Alfred Osmani

Personal information
- Full name: Alfred Osmani
- Date of birth: 20 February 1983 (age 42)
- Place of birth: Durrës, Albania
- Position: Goalkeeper

Senior career*
- Years: Team / Apps / (Gls)
- 2000–2002: Teuta
- 2003: Shkumbini
- 2003–2005: Teuta
- 2005–2006: Shkumbini
- 2006–2007: Teuta / 10 / (0)
- 2007–2008: Tirana / 12 / (0)
- 2008–2009: Elbasani / 31 / (0)
- 2009–2010: Kamza / 15 / (0)
- 2010–2011: Besa / 1 / (0)
- 2011–2012: Dinamo Tirana / 23 / (1)
- 2012–2013: Kastrioti / 6 / (0)
- 2013–2015: Teuta / 9 / (0)

Managerial career
- 2020–: Tirana (Goalkeeper Coach)

= Alfred Osmani =

Albanian footballer (born 1983)

Alfred Osmani (born 20 February 1983) is an Albanian retired football goalkeeper who lat played for Teuta in the Albanian First Division.
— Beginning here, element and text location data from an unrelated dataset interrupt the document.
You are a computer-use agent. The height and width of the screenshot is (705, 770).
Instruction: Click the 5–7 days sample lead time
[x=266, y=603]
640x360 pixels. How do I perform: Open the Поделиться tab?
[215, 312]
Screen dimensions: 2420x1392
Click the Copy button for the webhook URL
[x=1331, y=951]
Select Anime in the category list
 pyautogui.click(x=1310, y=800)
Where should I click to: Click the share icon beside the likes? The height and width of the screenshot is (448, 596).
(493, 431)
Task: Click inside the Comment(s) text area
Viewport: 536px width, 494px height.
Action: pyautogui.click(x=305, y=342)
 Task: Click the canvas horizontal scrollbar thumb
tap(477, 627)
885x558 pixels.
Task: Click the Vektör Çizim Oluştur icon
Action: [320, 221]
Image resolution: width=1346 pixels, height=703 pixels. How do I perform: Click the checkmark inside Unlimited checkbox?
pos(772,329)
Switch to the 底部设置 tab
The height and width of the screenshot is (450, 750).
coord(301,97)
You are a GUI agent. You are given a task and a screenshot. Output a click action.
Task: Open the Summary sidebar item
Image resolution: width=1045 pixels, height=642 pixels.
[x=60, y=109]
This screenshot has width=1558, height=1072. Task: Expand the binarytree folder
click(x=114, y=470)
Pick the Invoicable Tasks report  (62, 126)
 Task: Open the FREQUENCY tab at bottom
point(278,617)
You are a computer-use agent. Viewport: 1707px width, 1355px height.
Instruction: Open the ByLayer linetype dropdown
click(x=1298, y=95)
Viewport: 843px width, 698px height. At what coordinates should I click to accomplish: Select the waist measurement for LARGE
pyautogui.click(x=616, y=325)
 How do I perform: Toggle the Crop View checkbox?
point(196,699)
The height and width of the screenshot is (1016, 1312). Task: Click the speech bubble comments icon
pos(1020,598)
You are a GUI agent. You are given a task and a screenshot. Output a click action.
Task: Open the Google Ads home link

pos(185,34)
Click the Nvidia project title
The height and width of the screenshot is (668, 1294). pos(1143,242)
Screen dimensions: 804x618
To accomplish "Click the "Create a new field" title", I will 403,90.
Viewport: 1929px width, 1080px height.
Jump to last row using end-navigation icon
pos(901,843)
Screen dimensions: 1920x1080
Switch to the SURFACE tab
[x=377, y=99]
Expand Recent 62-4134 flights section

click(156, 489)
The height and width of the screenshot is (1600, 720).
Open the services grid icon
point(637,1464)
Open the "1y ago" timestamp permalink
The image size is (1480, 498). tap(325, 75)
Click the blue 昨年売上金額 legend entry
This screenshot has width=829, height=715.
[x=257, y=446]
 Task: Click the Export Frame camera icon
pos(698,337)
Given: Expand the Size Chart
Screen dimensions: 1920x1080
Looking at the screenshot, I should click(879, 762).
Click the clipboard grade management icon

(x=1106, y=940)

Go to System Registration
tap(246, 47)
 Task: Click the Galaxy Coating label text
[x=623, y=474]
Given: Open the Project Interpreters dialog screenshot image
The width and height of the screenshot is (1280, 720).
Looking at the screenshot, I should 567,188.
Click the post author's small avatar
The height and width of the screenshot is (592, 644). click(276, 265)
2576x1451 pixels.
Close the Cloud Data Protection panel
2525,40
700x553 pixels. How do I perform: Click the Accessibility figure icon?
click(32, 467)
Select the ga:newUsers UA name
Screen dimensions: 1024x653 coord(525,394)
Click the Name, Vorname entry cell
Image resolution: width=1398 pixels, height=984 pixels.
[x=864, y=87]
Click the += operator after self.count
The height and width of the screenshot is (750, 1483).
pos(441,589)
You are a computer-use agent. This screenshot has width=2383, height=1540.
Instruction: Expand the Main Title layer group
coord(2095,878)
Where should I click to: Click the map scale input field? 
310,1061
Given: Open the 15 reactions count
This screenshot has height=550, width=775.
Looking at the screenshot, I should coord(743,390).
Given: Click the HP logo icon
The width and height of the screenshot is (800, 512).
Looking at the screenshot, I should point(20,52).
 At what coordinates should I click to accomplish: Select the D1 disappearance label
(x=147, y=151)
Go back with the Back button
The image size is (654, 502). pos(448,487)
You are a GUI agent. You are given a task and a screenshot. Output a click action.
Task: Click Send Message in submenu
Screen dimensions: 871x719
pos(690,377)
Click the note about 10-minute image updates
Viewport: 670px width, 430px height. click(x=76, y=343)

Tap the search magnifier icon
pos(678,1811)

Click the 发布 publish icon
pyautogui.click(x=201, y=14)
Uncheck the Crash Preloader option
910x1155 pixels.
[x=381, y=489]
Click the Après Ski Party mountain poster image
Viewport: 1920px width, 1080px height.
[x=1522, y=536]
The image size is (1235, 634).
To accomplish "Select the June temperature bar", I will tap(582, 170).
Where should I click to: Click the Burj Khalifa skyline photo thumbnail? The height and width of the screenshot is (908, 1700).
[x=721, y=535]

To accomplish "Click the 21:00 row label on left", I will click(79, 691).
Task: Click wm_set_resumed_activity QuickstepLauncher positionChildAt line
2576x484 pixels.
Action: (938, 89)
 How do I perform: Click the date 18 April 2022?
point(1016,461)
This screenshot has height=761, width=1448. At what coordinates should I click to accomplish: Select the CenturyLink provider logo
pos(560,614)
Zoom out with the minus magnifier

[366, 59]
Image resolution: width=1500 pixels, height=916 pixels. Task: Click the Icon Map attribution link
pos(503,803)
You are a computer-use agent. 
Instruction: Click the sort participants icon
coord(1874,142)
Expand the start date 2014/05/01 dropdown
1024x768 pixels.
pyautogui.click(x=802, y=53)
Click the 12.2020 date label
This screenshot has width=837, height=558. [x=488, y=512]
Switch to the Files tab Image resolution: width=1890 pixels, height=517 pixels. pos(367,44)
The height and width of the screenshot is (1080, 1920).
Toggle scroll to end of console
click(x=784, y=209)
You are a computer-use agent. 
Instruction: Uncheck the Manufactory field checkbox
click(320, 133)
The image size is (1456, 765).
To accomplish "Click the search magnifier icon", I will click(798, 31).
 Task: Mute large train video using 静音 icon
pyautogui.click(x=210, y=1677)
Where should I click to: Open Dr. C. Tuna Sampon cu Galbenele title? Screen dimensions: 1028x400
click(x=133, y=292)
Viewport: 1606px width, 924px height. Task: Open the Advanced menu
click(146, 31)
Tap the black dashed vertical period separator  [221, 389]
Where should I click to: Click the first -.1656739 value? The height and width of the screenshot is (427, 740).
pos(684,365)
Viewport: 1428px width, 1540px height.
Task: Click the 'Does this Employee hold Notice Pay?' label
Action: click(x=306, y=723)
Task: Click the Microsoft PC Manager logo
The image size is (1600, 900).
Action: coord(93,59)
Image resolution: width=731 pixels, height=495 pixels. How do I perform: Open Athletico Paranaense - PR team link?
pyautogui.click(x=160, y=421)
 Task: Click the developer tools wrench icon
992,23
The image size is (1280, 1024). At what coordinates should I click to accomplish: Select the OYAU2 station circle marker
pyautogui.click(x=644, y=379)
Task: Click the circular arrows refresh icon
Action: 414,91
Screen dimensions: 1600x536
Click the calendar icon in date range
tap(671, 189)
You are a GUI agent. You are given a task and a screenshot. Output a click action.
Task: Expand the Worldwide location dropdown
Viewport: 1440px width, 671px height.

He has previously played for Dinamo Tirana, KS Shkumbini Peqin, KS Besa Kavaje, KF Tirana and most recently KF Elbasani, all of these were in the Albanian Superliga.

==Club career==
KS Kamza is his first ever team in the Albanian First Division Osmani scored a stoppage-time equalising goal for Dinamo from the penalty spot in December 2011 against Bylis.